**Problems and tasks:**
• A. Can you return the part of the CANX glioma passage starting at "The univariate and" and ending at "considered statistically significant.", word for word?
• B. Can you continue the CANX glioma passage from its last sentence onward?

**Page extract:**

In this study, we present our findings demonstrating an association between CANX expression levels and the malignant grade of glioma, along with prognosis. Research confirmed that CANX can induce protective autophagy, which promotes GBM cell proliferation. Moreover, we confirmed that CANX can activate the MEK/ERK/BNIP3 pathway to achieve resistance to TMZ chemotherapy through mitophagy, indicating that CANX is a potential therapeutic target for GBM. Considering the molecular functions of CANX, we successfully counteracted CANX-mediated protective mitophagy via the classic calcium antagonist nimodipine (ND), suggesting the potential to inhibit autophagy-induced chemoresistance in GBM.

Methods

Data acquisition and normalization

The bulk RNA expression information was obtained from TCGA (https://www.cancer.gov/ccg/research/genome-sequencing/tcga) and CGGA (http://www.cgga.org.cn/). Considering the issue of small sample size of normal tissue in TCGA, we utilized the RNA expression data of normal brain tissue from GTEx database (https://www.gtexportal.org/home/), and merged with TCGA data before batch correction. The single cell sequencing data of IDH-wildtype glioblastoma was download from GEO database (https://www.ncbi.nlm.nih.gov/geo/), the detailed accession number is GSE131928. Public immunohistochemistry slides were from the Human Protein Atlas (HPA, https://www.proteinatlas.org/) database. To remove the batch effect, we utilized the function “normalizeBetweenArrays” in “limma” package to merge TCGA and GTEx cohorts.

Obtaining of autophagy-related genes (ARGs) and differential expression analysis

The ARGs were obtained from Human Autophagy Database (Http://www.autophagy.lu), a total of 222 ARGs were extracted. The differential expression analysis was conducted based on “limma” package in R (version 3.56.2)1. The differential analysis used the Wilcoxon test, and corrected using False Discovery Rate (FDR).

Survival and enrichment analysis

The univariate and multivariate Cox analyses were conducted using R package “survival” (version 3.5-7). The survival curves and forest plot were plotted by “survminer” (version 0.4.9). The enrichment analysis was conducted using R package “clusterProfiler” (version 4.8.3)3, a P < 0.05 was considered statistically significant.

**Information given:**
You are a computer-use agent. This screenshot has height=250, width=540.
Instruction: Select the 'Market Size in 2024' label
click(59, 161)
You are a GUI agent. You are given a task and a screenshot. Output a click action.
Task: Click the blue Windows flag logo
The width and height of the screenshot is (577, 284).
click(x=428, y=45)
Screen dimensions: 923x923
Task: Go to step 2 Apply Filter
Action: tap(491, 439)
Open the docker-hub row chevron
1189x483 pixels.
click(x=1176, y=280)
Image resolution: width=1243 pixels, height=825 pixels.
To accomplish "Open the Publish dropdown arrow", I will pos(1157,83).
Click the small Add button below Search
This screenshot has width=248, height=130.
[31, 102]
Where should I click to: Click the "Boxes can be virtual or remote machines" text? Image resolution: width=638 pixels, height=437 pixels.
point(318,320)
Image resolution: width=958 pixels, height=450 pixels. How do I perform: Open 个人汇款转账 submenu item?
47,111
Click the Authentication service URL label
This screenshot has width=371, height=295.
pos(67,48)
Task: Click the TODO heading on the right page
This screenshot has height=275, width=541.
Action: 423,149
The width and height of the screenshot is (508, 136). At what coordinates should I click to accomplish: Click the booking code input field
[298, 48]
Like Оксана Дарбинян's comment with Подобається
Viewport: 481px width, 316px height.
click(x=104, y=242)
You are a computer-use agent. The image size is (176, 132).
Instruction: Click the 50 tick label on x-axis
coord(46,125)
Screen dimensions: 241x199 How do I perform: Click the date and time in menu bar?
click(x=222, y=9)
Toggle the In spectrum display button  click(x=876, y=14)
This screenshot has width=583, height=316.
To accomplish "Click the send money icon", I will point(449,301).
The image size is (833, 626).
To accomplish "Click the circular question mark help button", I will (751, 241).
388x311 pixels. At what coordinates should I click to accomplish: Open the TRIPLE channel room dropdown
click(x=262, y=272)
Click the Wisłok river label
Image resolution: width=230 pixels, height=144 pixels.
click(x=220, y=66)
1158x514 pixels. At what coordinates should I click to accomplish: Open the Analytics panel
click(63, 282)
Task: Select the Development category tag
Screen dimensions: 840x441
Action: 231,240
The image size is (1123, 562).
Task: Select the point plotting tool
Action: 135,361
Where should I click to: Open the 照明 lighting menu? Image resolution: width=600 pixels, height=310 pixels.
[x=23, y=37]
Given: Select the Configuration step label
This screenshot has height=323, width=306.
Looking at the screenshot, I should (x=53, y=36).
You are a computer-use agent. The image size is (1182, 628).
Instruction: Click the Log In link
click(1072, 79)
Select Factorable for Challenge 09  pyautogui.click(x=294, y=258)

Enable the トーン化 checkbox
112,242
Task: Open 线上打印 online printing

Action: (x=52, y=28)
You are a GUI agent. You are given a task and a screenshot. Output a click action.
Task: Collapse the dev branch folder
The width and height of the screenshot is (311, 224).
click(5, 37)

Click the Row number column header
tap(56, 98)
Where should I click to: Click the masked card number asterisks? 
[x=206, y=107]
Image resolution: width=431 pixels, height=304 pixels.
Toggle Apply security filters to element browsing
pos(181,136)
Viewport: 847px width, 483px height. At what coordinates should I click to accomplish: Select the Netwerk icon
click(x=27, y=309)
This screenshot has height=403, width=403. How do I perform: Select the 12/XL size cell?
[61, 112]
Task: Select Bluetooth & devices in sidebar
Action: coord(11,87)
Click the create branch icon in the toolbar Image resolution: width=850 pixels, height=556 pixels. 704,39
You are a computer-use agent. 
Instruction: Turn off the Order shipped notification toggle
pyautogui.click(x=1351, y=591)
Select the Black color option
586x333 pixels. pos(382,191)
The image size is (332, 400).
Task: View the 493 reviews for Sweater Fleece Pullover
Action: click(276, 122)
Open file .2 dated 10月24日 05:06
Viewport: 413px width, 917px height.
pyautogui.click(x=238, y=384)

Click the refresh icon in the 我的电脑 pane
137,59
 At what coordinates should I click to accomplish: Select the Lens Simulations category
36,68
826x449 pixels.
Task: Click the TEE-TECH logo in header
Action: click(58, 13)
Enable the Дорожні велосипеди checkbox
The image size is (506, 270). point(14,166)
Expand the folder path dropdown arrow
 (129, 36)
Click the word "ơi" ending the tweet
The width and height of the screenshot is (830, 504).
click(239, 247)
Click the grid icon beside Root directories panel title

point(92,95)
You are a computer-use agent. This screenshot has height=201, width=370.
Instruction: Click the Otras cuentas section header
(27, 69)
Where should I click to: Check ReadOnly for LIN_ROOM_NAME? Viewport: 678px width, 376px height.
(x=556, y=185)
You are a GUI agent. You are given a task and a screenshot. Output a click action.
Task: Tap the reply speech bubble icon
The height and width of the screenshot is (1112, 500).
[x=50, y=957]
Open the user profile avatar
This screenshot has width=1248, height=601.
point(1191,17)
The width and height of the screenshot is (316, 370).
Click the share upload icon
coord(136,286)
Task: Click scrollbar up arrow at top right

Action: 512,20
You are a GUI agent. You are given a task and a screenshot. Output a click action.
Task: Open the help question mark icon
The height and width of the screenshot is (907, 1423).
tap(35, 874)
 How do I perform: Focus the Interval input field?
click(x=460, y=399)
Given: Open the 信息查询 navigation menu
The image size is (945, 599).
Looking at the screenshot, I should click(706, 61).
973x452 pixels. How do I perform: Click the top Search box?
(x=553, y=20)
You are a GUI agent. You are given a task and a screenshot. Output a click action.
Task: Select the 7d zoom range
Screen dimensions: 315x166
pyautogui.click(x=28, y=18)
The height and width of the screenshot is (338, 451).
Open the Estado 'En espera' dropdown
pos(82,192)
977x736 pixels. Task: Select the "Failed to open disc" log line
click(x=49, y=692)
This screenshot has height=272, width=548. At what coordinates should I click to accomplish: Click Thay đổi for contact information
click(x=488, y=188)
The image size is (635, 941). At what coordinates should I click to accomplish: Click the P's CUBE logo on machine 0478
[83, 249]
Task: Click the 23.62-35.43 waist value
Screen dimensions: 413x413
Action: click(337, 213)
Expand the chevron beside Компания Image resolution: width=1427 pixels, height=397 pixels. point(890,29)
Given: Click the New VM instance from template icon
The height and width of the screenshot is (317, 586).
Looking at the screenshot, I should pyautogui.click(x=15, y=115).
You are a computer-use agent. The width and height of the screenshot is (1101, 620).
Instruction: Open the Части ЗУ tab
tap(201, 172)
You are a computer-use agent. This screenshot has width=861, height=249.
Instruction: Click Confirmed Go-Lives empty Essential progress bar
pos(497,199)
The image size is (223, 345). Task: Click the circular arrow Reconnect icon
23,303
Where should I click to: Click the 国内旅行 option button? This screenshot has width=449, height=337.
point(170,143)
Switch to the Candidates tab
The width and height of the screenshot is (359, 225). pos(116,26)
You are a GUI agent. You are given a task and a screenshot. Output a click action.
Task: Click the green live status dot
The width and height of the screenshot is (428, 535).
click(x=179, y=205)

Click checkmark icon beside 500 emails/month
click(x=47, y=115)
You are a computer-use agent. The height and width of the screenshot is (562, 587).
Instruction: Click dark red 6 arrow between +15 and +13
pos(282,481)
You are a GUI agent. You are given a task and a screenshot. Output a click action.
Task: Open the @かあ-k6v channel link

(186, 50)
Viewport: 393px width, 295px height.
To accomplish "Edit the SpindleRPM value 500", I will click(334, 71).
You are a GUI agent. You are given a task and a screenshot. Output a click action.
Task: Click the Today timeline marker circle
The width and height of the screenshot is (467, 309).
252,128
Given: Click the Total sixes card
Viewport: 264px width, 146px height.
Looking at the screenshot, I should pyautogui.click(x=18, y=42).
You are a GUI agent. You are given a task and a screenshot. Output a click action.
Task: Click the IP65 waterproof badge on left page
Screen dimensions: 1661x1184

**Outputs for the tasks:**
• A.
The univariate and multivariate Cox analyses were conducted using R package “survival” (version 3.5-7). The survival curves and forest plot were plotted by “survminer” (version 0.4.9). The enrichment analysis was conducted using R package “clusterProfiler” (version 4.8.3)3, a P < 0.05 was considered statistically significant.

• B.
Processing of single cell sequencing data

This process was based on the R package “Seurat” (version 4.3.0.1)2. First, we created a Seurat object using the “CreateSeuratObjec” function. After removing cells with nFeatureRNA < 50 or percentage.mt > 10, we used the “CellCycleScoring” function to calculate the cell phase score and mitigate the impact of the cell cycle on the analysis. The data was then normalized using “NormalizeData”, and “FindVariableFeatures” was utilized to identify the top 2000 most variable genes for subsequent PCA dimensionality reduction. We used the first 30 principal components (PCs) to calculate the proximity distance, setting the resolution at 1. Finally, each cluster was annotated using commonly used markers to determine the cell type (T/NK cells: CD3D, CD3E, NKG7; Oligodendrocytes: MOG, MAG, MBP; Monocytes/Macrophages: CD14, CD68; Malignant cells: SOX9, SOX2). The calculation of autophagy and MAPK signaling scores for each malignant cell was conducted using “AddModuleScore” function in “Seurat”.

Drug sensitivity analysis

The drug sensitivity analysis was conducted using data from the Genomics of Drug Sensitivity in Cancer 2 (GDSC2) database (https://www.cancerrxgene.org/). The relationship between the CANX expression and temozolomide sensitivity was investigated using the “oncoPredict” R package.

Cell lines and cultures

NHA, GBM#P3, GBM#BG5 and luciferase-stable GBM#P3 were kindly provided by Prof. Rolf Bjerkvig (University of Bergen). Human glioma cell lines T98G, U118MG, A172, and LN229 were purchased from the National collection of Authenticated Cell Cultures (Shanghai, China; Catalog number: SCSP-5274, TCHu216, TCHu171, TCHu244). T98G, U118MG, A172, LN229 and NHA cells were cultured in Dulbecco modified Eagle medium (DMEM; Thermo Fisher Scientific, SH30022.01B) supplemented with 10% fetal bovine serum (FBS, GE Healthcare Life Sciences, 10082147). GBM#P3, GBM#BG5, GBM#BG7 cells were cultured in Neurobasal Medium (Thermo Fisher Scientific, Gibco™, 21103049) containing B27 supplement (20 μL/mL), FGF (20 ng/mL) and EGF (20 ng/mL) for cell culture and passage.

Small molecule drugs applied in this study

3-MA (Selleck, S2767), Baf (SigmaAldrich, B1793), C16-PAF (CAS 74389-68-7), Nimodipine (Selleck, S1747), PD98059 (Selleck S1177) and TMZ (Selleck, S1237 were dissolved in DMSO (Sigma-Aldrich, D2650) and diluted to working concentrations in a culture medium.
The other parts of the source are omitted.